If there is a down side to the Netflix reincarnation of Lucifer it is that the homicide “case of the week” (I guess that is a non-sequitur in a binge environment instead of a weekly network show) are given even shorter shrift than they were when the show was on FOX.  The cases always served mostly as a tent-pole to hang Lucifer’s antics on, but the Netflix version makes almost no effort to portray any of the murder investigations as the least but interesting; in fact, I’m pretty sure at least one case was solved with no explanation as to what the killer’s motive was. 

The upside of being on Netflix, as Tom Ellis mentioned in a Hollywood Reporter interview, was a slightly more permissive Standards and Practices attitude.  Mostly it is the language, which gets a little saltier, but there is a visit to a nudist colony in episode 6 that shows off aspects of both Lucifer and Ella that had previously been unseen.  It’s hard to do a show about the Devil without some cursing and mild nudity.

The returning actors are all at the top of their game.  DB Woodside, as Amediel, manages to be the stern, humorless big brother of Lucifer and also the funny fish-out-of-water interacting with humans on Earth.  Brandt, who generally got to do little more than look menacing as a demon, gets a chance to shine as she slowly falls in love with Eve, even as Eve only has eyes for Lucifer.  Mazikeen always solved all of her problems with violence, so watching her deal with unrequited love is something new.

The one actor who doesn’t come off well is Alejandro.  His character, Dan, reverts to his uninteresting “Detective Douche” mode from season 1, when he was just a bad cop and Chloe’s ex, before he started doing improv and getting into a relationship with a woman whose body was possessed by Lucifer’s mother (you have to follow he show to understand).

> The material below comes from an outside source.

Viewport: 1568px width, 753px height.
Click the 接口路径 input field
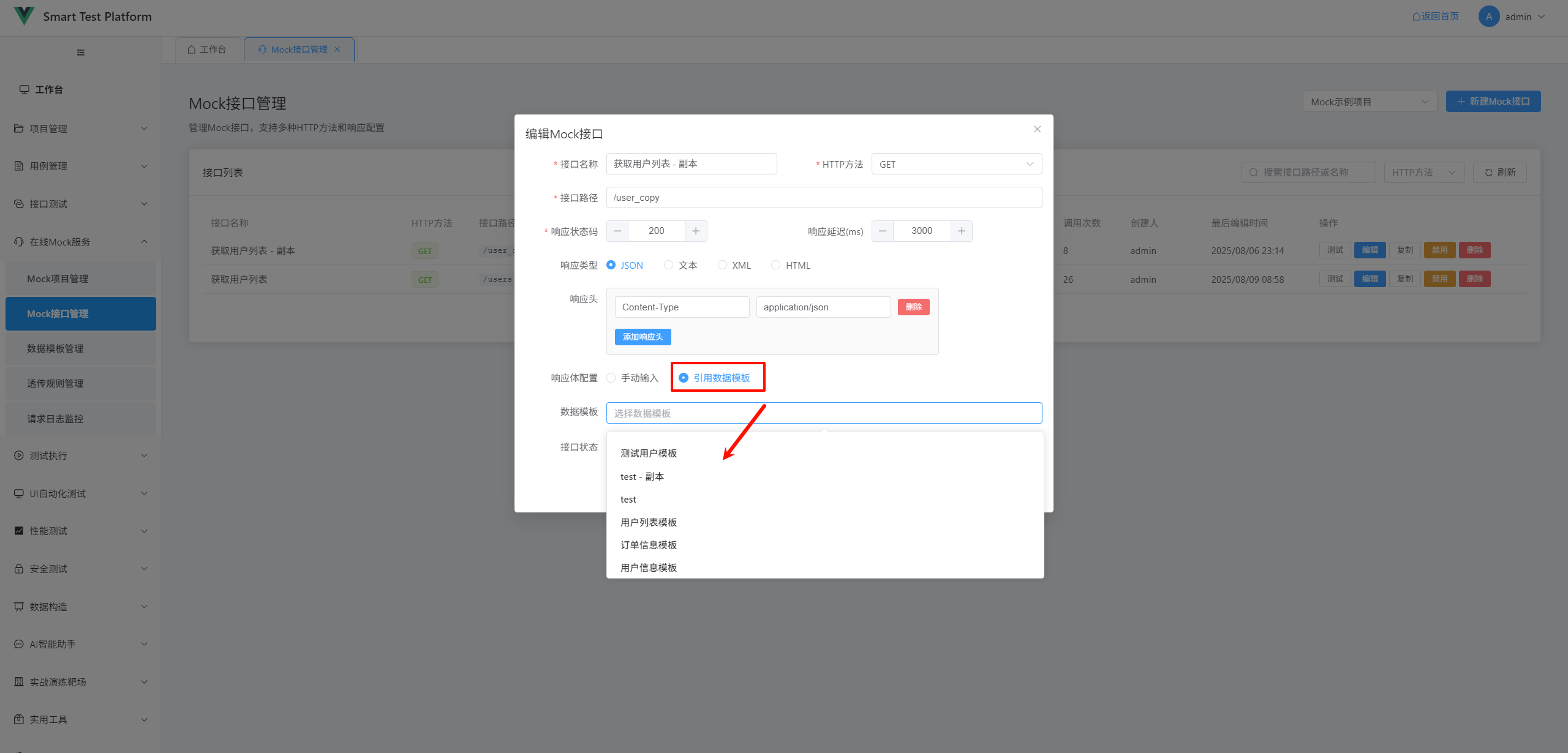point(823,198)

The arc of the 10-episode season 4 mainly deals with the tension between Lucifer and Decker, who saw Lucifer in his persona as the Devil for the first time at the end of season 3.  With them on a break, Eve enters as Lucifer’s old flame, and they pick up where they left off; the problem is, while they both are fond of the other, neither feels good about themselves in this new relationship.  Oh, there is also a fanatical Vatican priest determined to send Lucifer back to Hell.

If you were a fan of Lucifer when it was on FOX, then by all means check out season 4 on Netflix.  If you are a fan of the graphic novels, probably skip it as I understand the TV show is significantly different.  If you are unfamiliar with Lucifer, go to Netflix and either start at the beginning or, maybe better, pick it up at the start of season 2.  Season 4 is good enough to work your way through seasons 2 and 3 for.